Fernsehsender muss für die unkommentierte Ausstrahlung von Pannen anderer Sender Lizenzgebühr zahlen

onlineurteile.de - Der NDR produzierte aus Pannen anderer Fernsehsender eine Sendereihe mit dem Titel "Top Flops", die auch von weiteren öffentlich-rechtlichen Sendern ausgestrahlt wurde. Gezeigt wurden Ausschnitte von Fernsehbeiträgen, bei denen etwas schief gegangen war: Pannen mit Tieren, gähnende Moderatoren, Moderatorin hat etwas zwischen den Zähnen … Und viele andere Szenen, die man lustig finden kann oder auch nicht.

Gar nicht lustig fand die RTL-Gruppe, dass unter den Flops auch Pannen von RTL-Sendern waren. Sie verklagte den NDR (und andere ausstrahlende Sender) auf Zahlung von Lizenzgebühr für die ausgestrahlten Sequenzen. Dagegen wehrten sich die öffentlich-rechtlichen Sender mit dem Argument, die Schnipsel seien im Rahmen einer Parodie gesendet worden, das sei kostenfrei. Außerdem seien Zitate im Sinn des Urheberrechts sowieso zulässig und kostenfrei.

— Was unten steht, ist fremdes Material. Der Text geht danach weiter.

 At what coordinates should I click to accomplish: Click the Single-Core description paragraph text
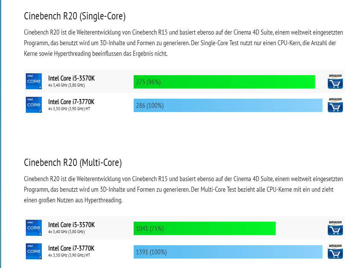(x=180, y=43)
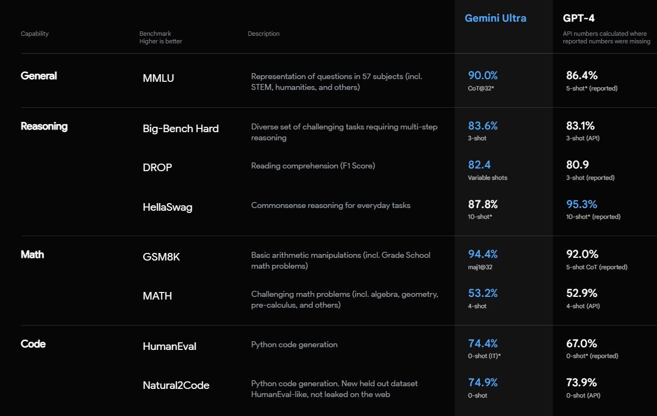The height and width of the screenshot is (416, 657).
Task: Click Gemini Ultra's 90.0% MMLU score
Action: coord(482,75)
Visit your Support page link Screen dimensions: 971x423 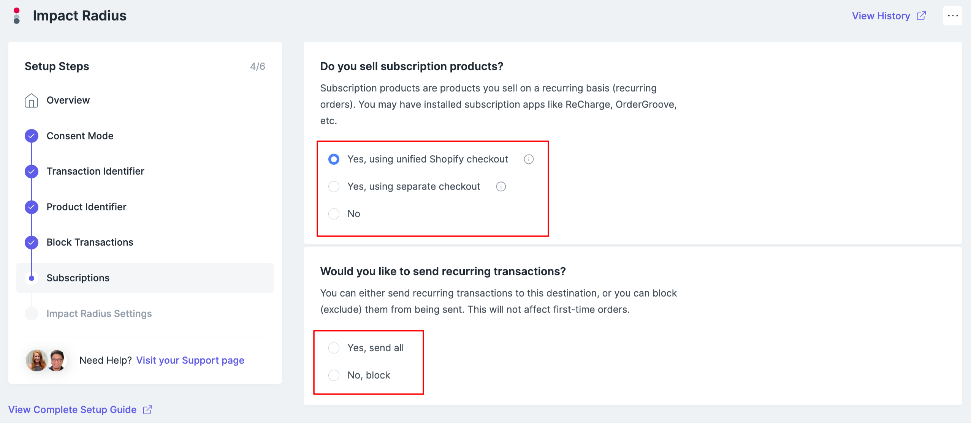pyautogui.click(x=190, y=360)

Das Oberlandesgericht Köln konnte in "Top Flops" jedoch keine Parodie erkennen (6 U 116/17). Eine Parodie spiele auf ein anderes Werk an, um es zu verspotten. Dabei unterscheide sich die Parodie deutlich vom parodierten Werk. Das sei in der Sendereihe "Top Flops" jedoch nicht der Fall. Moderatoren kündigten die Beiträge nur an, ohne sich irgendwie damit auseinander zu setzen. Die Sequenzen würden einfach unkommentiert aneinander gereiht.

Daher handle es sich auch nicht um Zitate: Zitate könne jeder frei verwenden, das solle die geistige Auseinandersetzung mit fremden Werken erleichtern. Die finde hier aber nicht statt: Die Sendung "Top Flops" verbinde die Ausschnitte nicht mit eigenen Gedanken dazu. Die Schnipsel würden einfach um ihrer selbst willen vorgeführt. Auf diese Weise dürften Fernsehsender "Flops" der Konkurrenz nicht kostenfrei ausstrahlen. Die Forderung nach Lizenzgebühr sei berechtigt.